TAIPEI (Taiwan News) — A series of cybersecurity investigations conducted in the Netherlands revealed that a Chinese hacking operation compromised the intellectual property of at least seven Taiwanese chip manufacturers over a multi-year operation.

In a report published on Nov. 24, Dutch newspaper NRC details a multi-year hacking and surveillance operation by a group known as "Chimera," which targeted the Dutch chip company NXP. The operation was only discovered in early 2020 when another Dutch company, KLM-owned Transavia, traced a breach in their online security to NXP’s servers.

In the course of a years-long investigation by cybersecurity firm Fox-IT and Dutch intelligence agencies, it was also discovered that at least seven Taiwanese chip makers had intellectual property compromised by the same threat actors, reported NL Times. The timeline would likely place the potential theft of Taiwanese firms' intellectual property between 2018 and early 2020.

The reports do not name which Taiwanese companies had data compromised by the Chimera hacking group. However, it is assumed that the information was gleaned via the firms’ involvement and communications with NXP.

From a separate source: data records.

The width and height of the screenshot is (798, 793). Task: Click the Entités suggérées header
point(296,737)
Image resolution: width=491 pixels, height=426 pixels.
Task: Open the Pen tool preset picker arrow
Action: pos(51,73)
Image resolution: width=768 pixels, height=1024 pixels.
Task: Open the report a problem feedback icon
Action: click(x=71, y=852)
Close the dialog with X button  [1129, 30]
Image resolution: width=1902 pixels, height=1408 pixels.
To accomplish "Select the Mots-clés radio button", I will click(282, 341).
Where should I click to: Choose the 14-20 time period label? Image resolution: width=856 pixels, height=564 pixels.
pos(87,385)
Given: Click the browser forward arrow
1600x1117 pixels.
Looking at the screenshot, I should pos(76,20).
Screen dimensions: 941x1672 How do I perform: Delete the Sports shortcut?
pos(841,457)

Information on the operation was kept secret from the public by Dutch authorities and cybersecurity agencies for years. According to the General Intelligence and Security Service of the Netherlands, the Chimera group has been identified as a Chinese state actor with a high degree of confidence.

While NXP claims that the group did not do any material damage, they were able to surveil sensitive data on chip manufacturing technology for at least two years. After gaining access to the company’s servers, the hackers reportedly frequently checked for updates and used cloud services such as Google Drive, Microsoft OneDrive, and DropBox to save information.

The extent of the data that was leaked is not completely known, however the group’s access to Transavia and NXP servers was reportedly cut off in the spring of 2020. Innovation Origins reports that the Chimera group was most interested in chip designs and mailboxes full of sensitive personal information.